* _What you will do_: The answer must be the lines from the one that holds "The width and height of the screenshot is (880, 504)." through the final line of the data, copied exactly, with no pictures.

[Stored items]
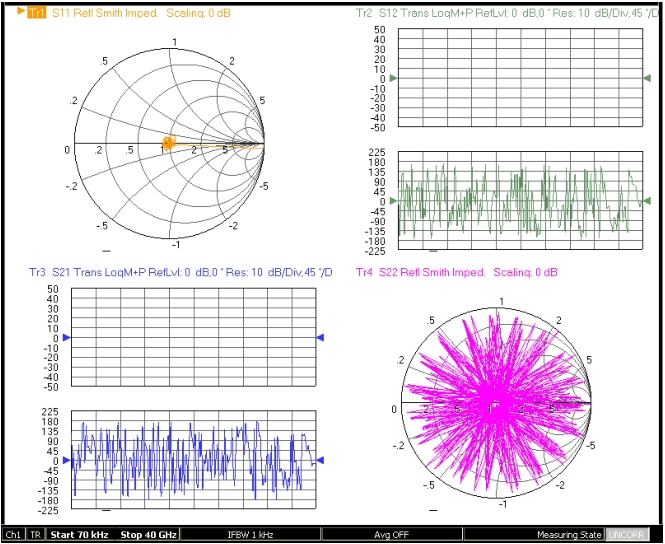Click the Stop 40 GHz frequency field
The image size is (665, 544).
point(149,535)
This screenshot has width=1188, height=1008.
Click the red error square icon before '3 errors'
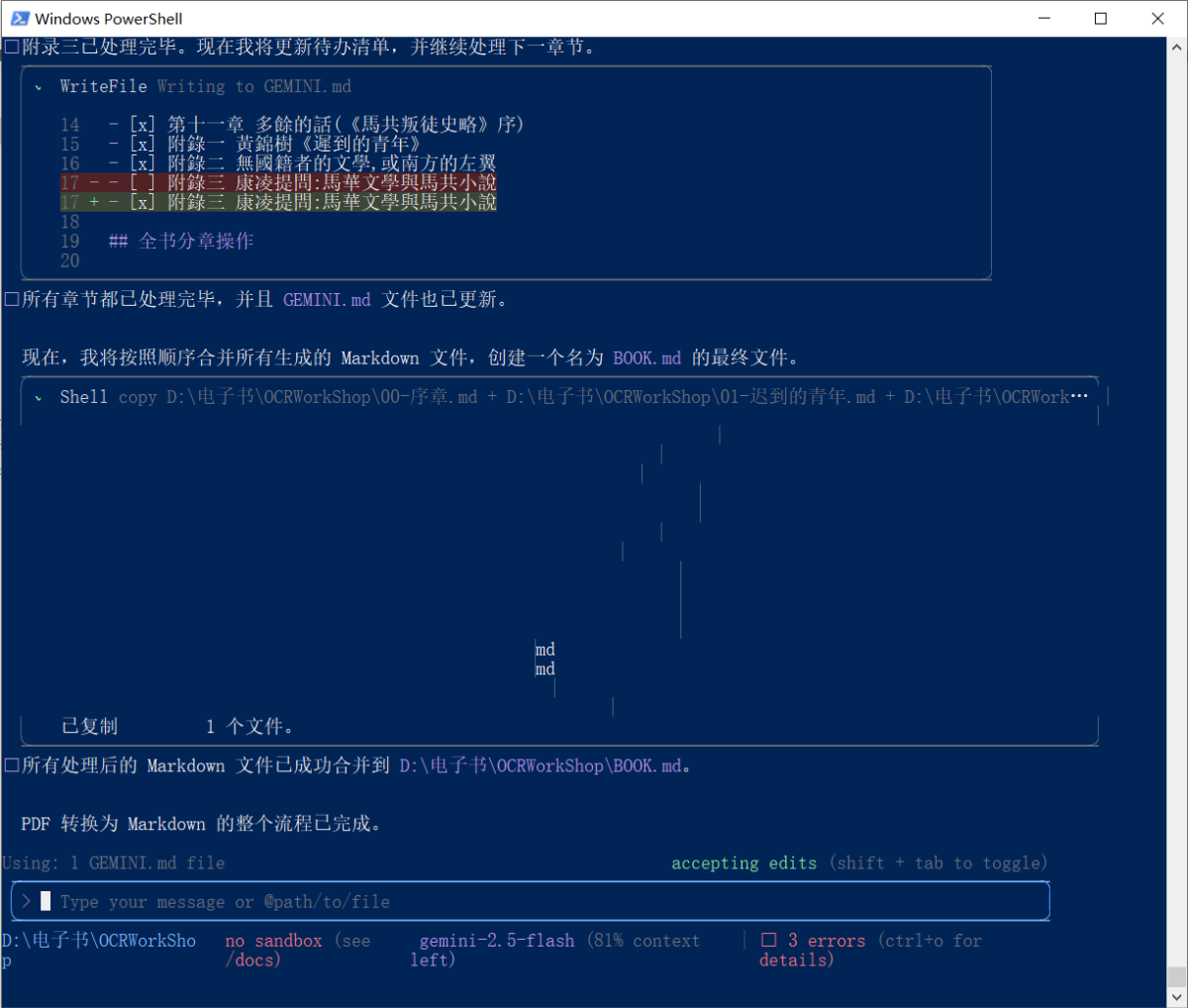pyautogui.click(x=769, y=941)
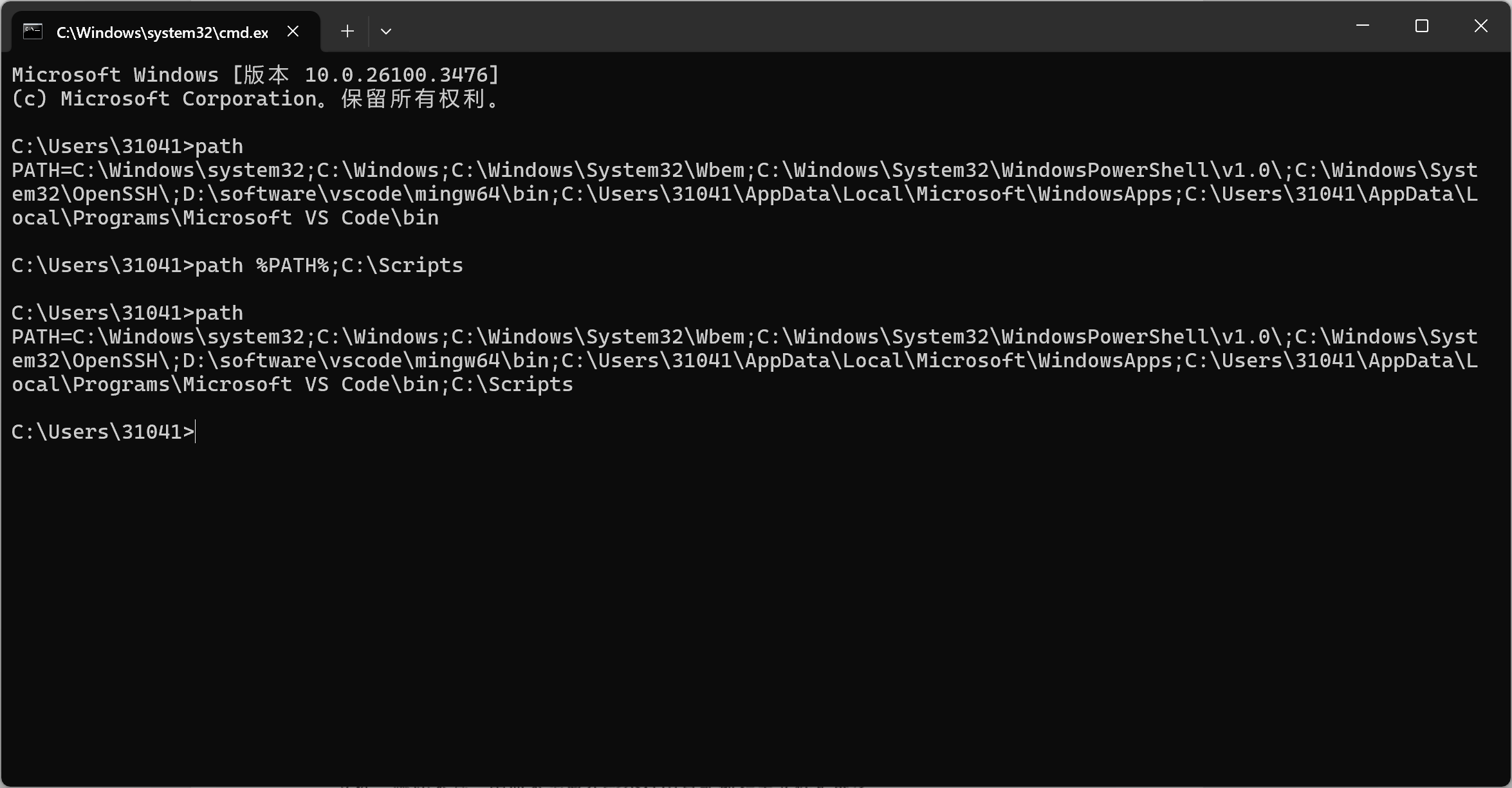Maximize the terminal window
1512x788 pixels.
tap(1421, 26)
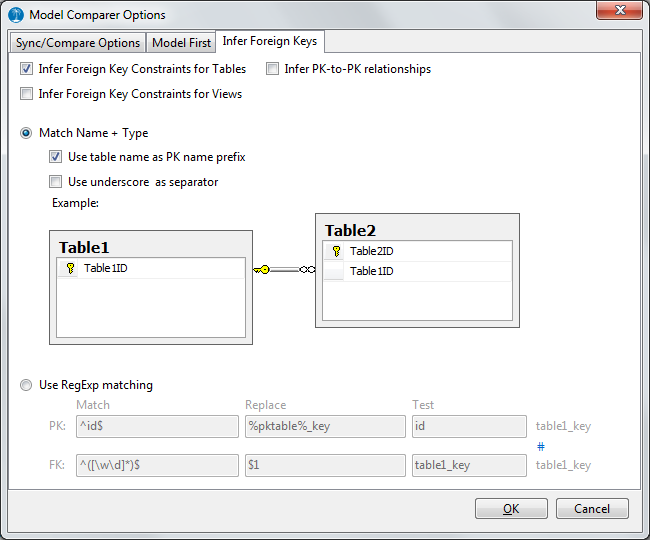Image resolution: width=650 pixels, height=540 pixels.
Task: Click the blue # symbol beside the Test fields
Action: (x=541, y=446)
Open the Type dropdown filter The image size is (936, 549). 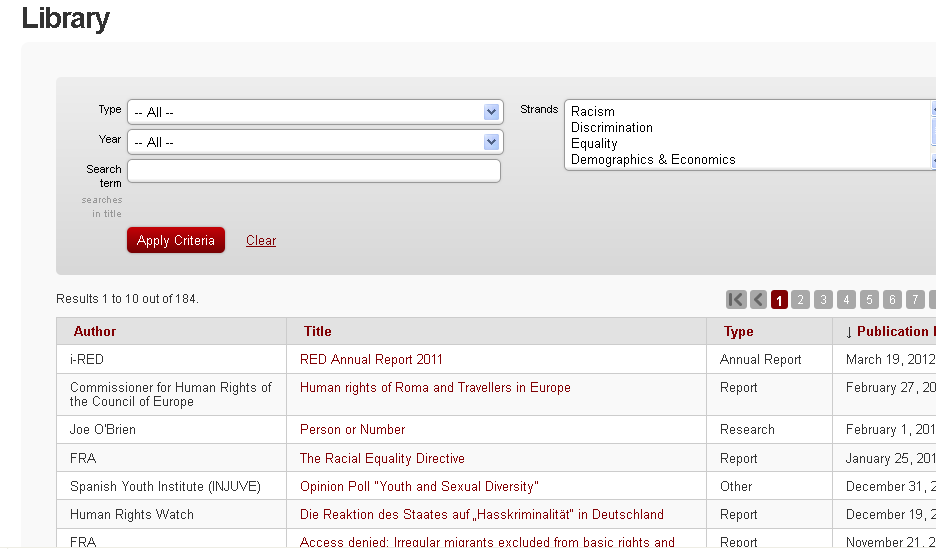[x=315, y=112]
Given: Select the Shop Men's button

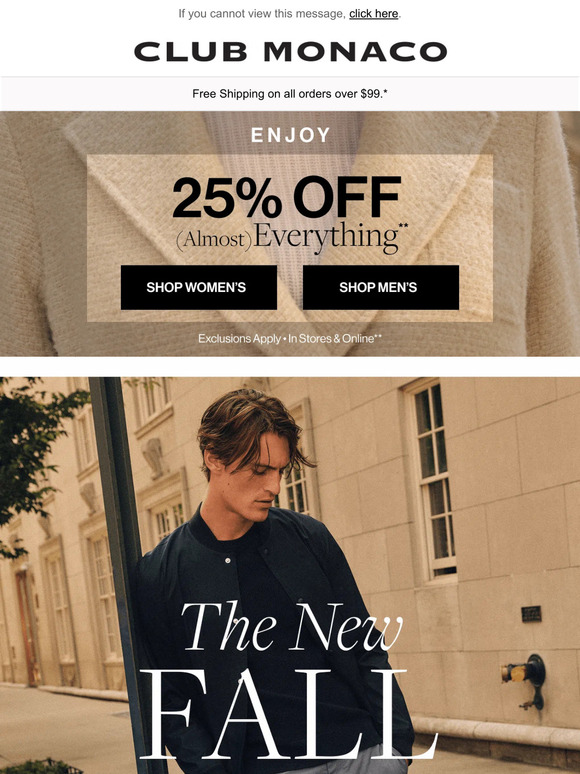Looking at the screenshot, I should point(381,287).
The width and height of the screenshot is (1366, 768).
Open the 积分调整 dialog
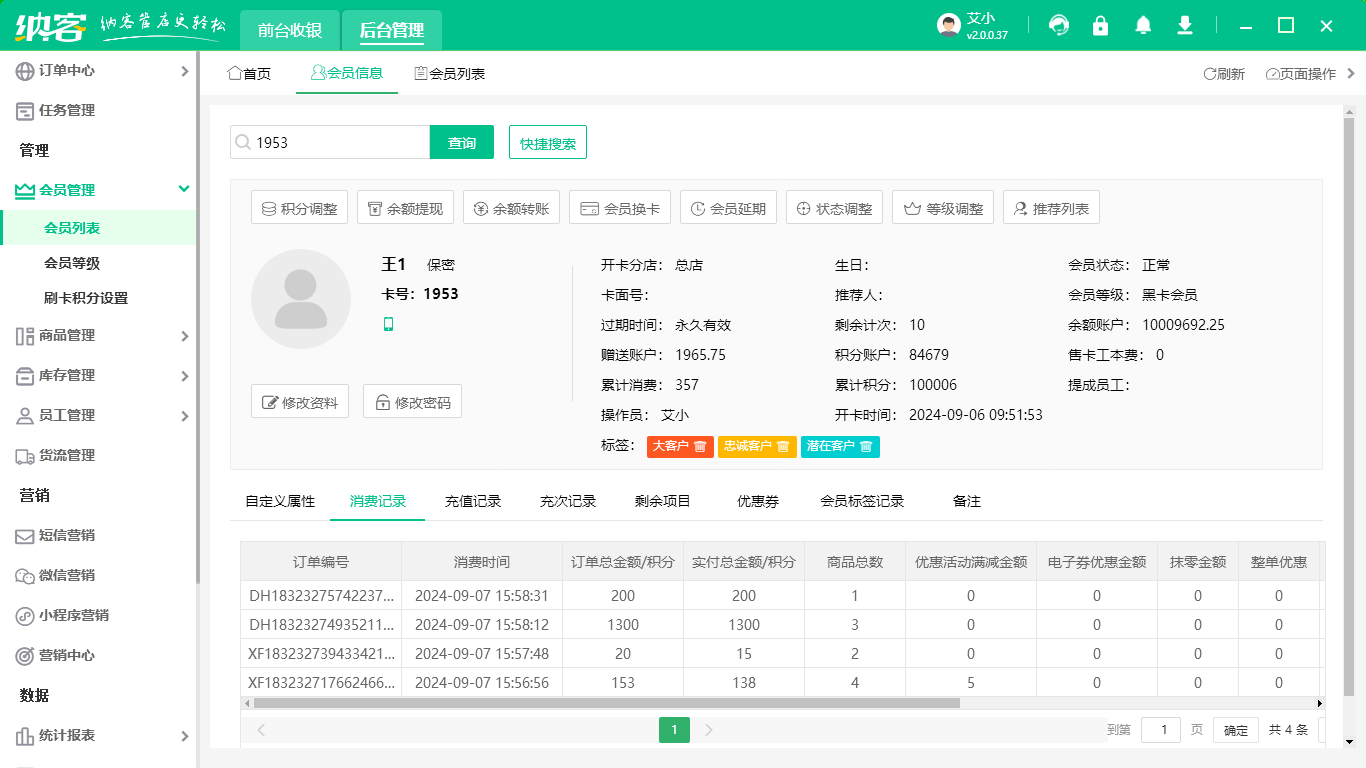[x=299, y=207]
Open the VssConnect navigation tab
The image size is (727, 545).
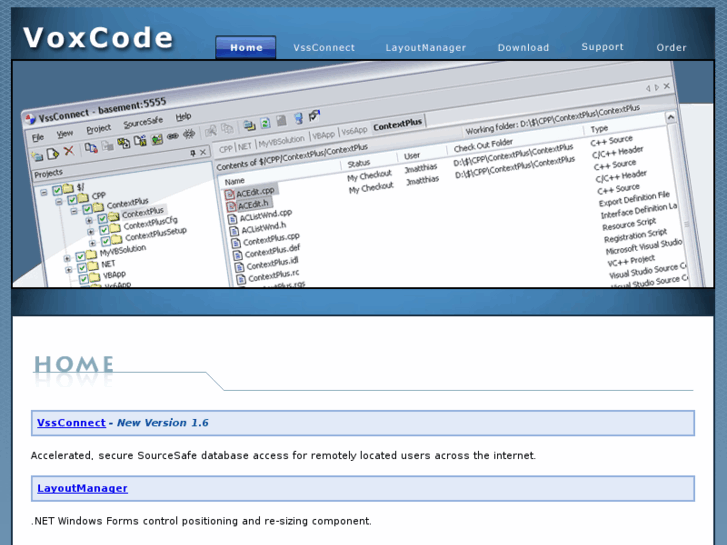[324, 47]
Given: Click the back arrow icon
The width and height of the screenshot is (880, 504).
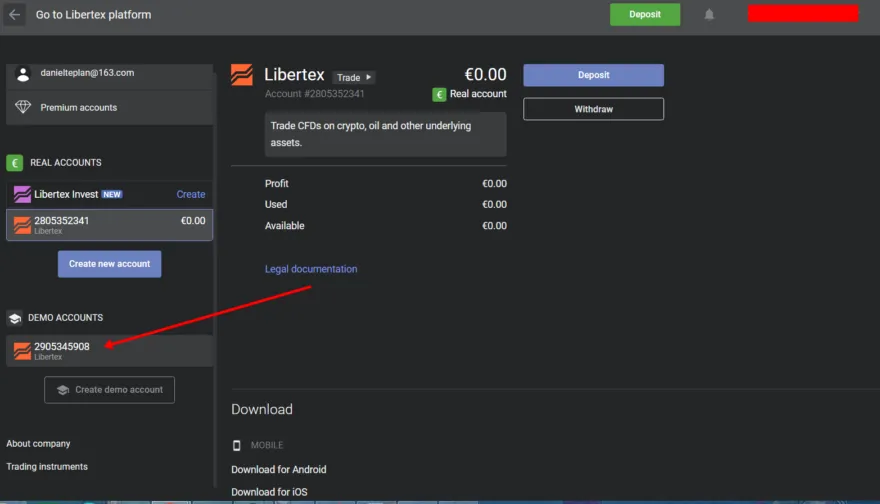Looking at the screenshot, I should [x=15, y=15].
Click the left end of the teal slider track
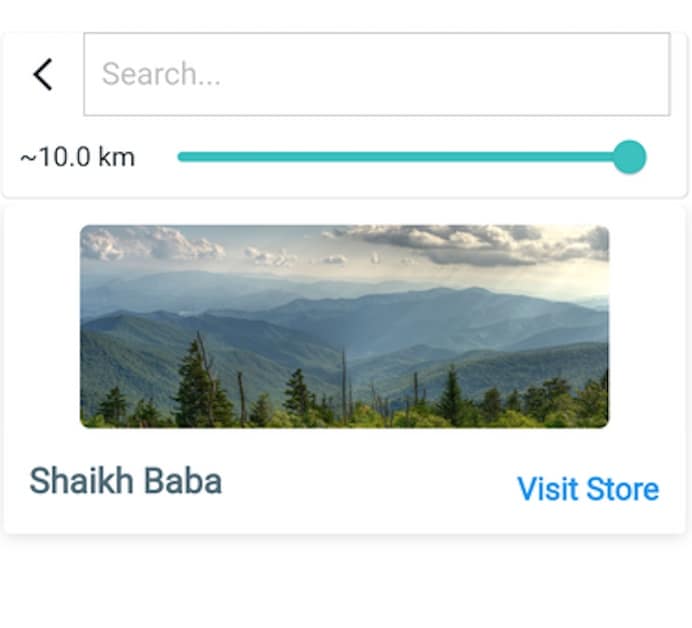The image size is (692, 628). tap(183, 157)
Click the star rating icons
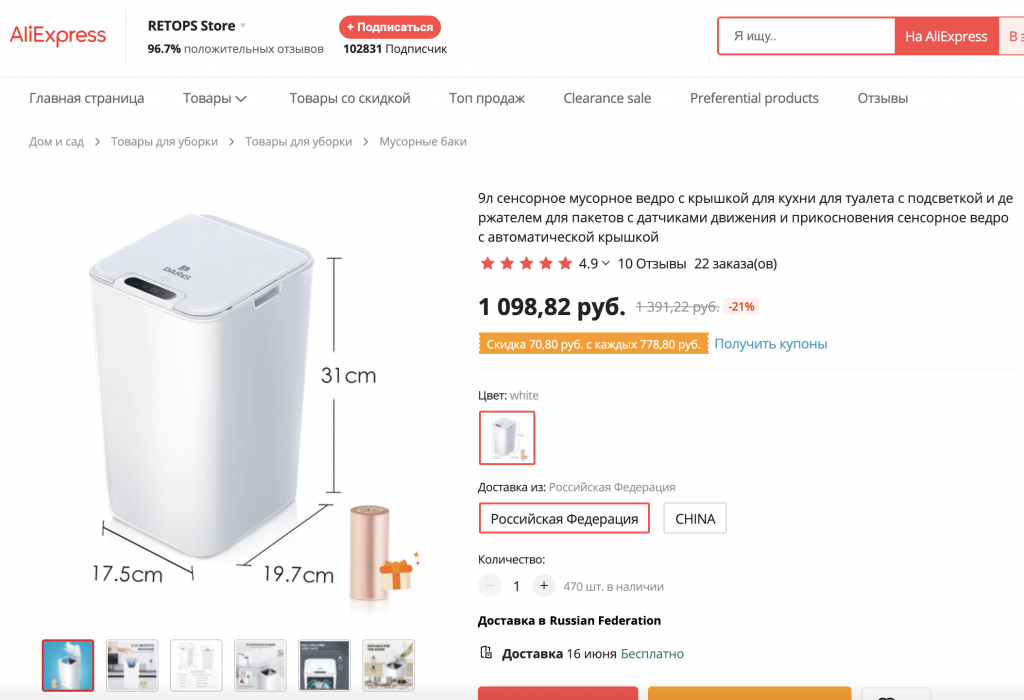1024x700 pixels. tap(526, 264)
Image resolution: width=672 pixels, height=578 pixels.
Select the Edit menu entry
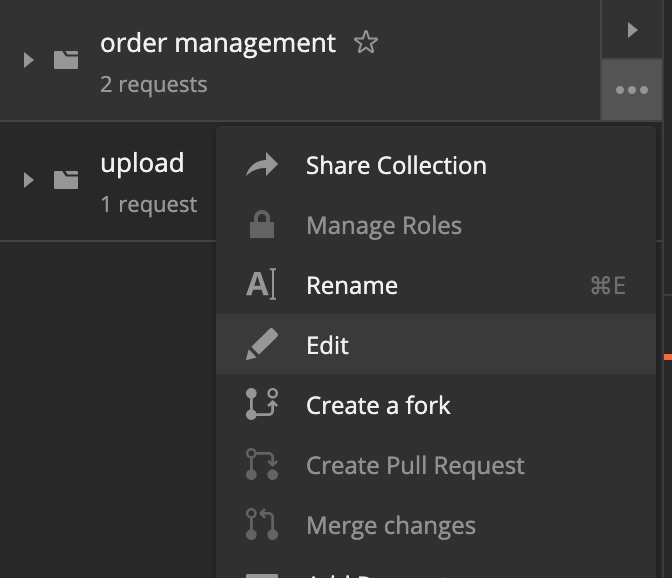click(328, 346)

* _Exercise solution_:
The width and height of the screenshot is (880, 504).
Looking at the screenshot, I should [x=15, y=15].
Click the left end of the teal slider track
The image size is (692, 628). tap(183, 157)
Click the star rating icons
1024x700 pixels. tap(526, 264)
Image resolution: width=672 pixels, height=578 pixels.
Select the Edit menu entry
click(328, 346)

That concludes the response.